Closed skyzh closed 2 years ago
We fill block cache on uploading SST and with the "unlimited" block cache default config, all SSTs will be fully cached. However, is it expected for executor to issue a lof of reads to storage when joining two tables? I thought executor has its own cache and I expect the executor cache hit ratio to be relatively high if we have enough memory.
is it expected for executor to issue a lof of reads to storage when joining two tables
For initial data, yes. No one knows whether a key exists in shared storage before actually get it. After that, this info will be cached.
The TPC-H workload is all inserts, so it will initiate many scans to the storage that returns zero rows.
I believe could be the result of fetching individual keys. Every cache miss will issue a scan for the key. If instead the reads were batched together (as indeed could be done via: https://github.com/singularity-data/risingwave/issues/2428), it may be able to improve the performance...
We may introduce an executor-level cuckoo(for deletion) filter to filter once before doing check whether a key exists in shared storage
by fetching SST's bloom filter. We may use this filter only before the executor's cache gets full or forever.
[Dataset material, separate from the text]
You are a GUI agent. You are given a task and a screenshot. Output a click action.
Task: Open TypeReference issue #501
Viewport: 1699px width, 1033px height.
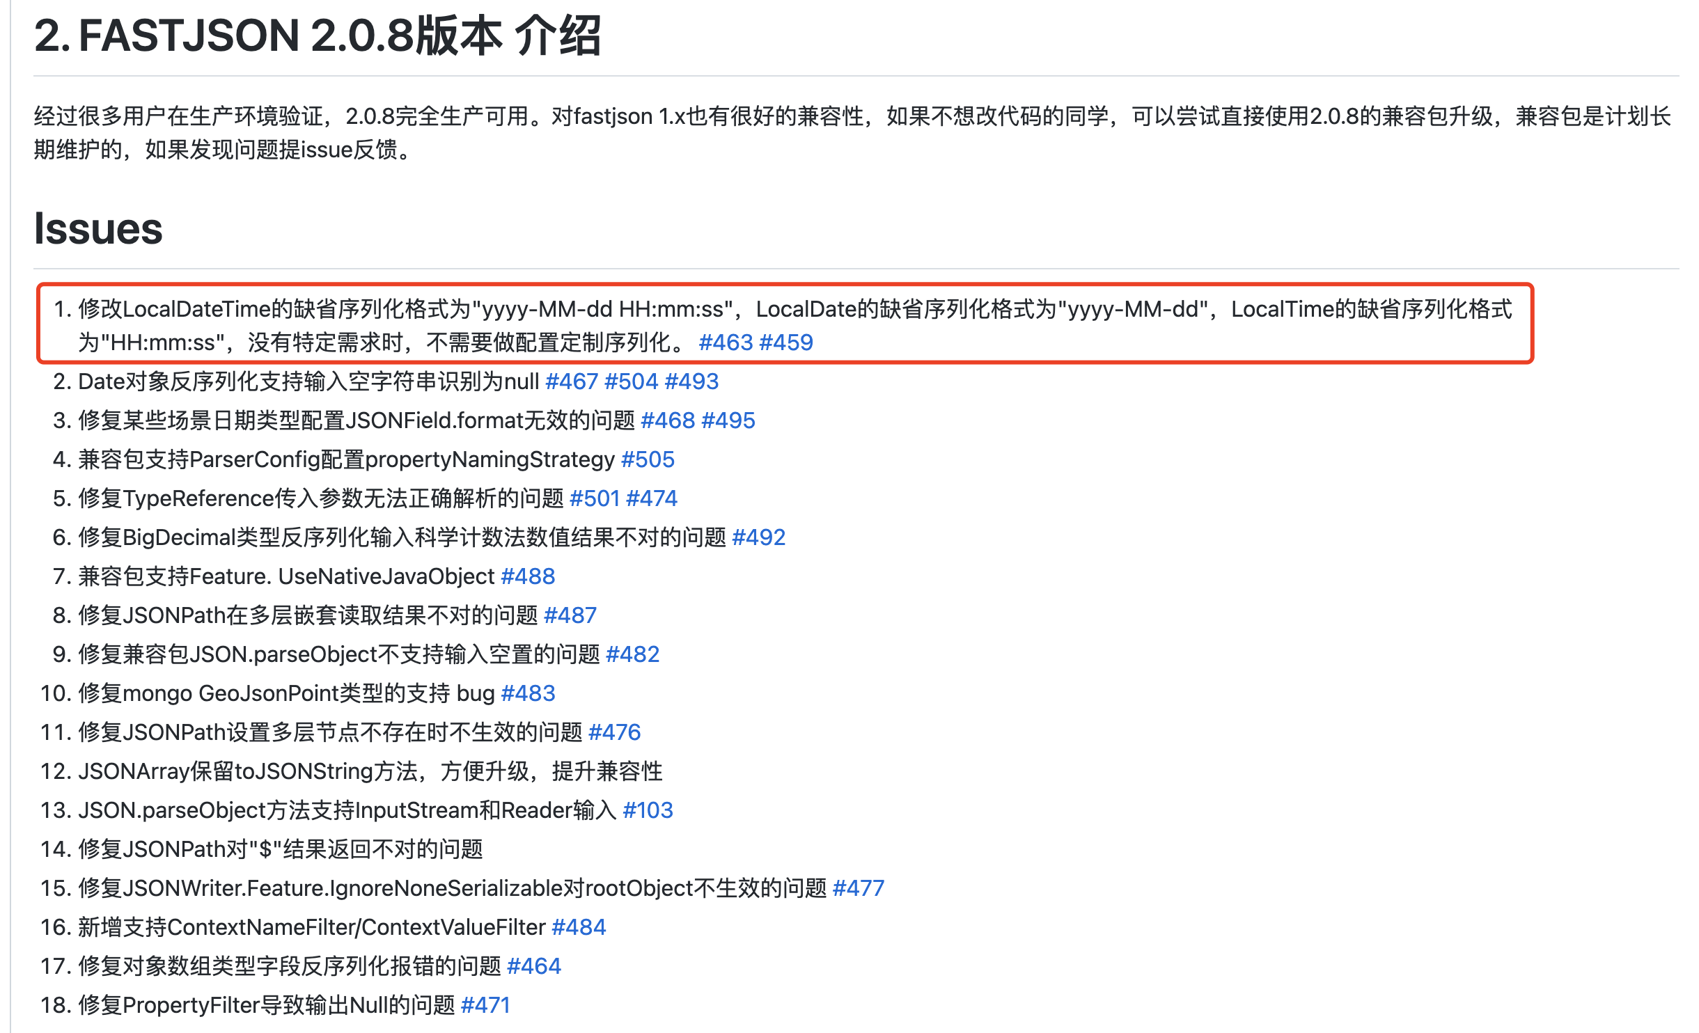click(x=595, y=498)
Since we do not need to put those keys already cached by the executor into the filter, the efficiency of the cuckoo filter could be quite high.
Quite curious, if we rely on SST bloom filter, are we making a domain socket call for IPC? Maybe there should be a bloom filter in the hash join state itself?
If instead the reads were batched together
Also, there doesn't seem to be an interface for this? I guess we will have to scan multiple key ranges anyway...
Quite curious, if we rely on SST bloom filter, are we making a domain socket call for IPC? Maybe there should be a bloom filter in the hash join state itself?
We may consider the SST's bloom filter is also a type of block that can be cached in Block Cache, so if it is cached, then we just read from the memory. If it is not, we fetch either only the block or(I am not sure which one is in use) the entire SST from S3.
Quite curious, if we rely on SST bloom filter, are we making a domain socket call for IPC? Maybe there should be a bloom filter in the hash join state itself?
We may consider the SST's bloom filter is also a type of block that can be cached in Block Cache, so if it is cached, then we just read from the memory. If it is not, we fetch either only the block or(I am not sure which one is in use) the entire SST from S3.
We already have a meta cache implemented in CN to cache SST meta including the bloom filter so SST/data blocks should not be fetched if the key is not in bloom filter.
Resolved with recent PRs.
When importing ~1GB data into RisingWave with two tables joining, the object store throughput is ridiculously high. Maybe we will need block cache metrics to analyze what's happening inside.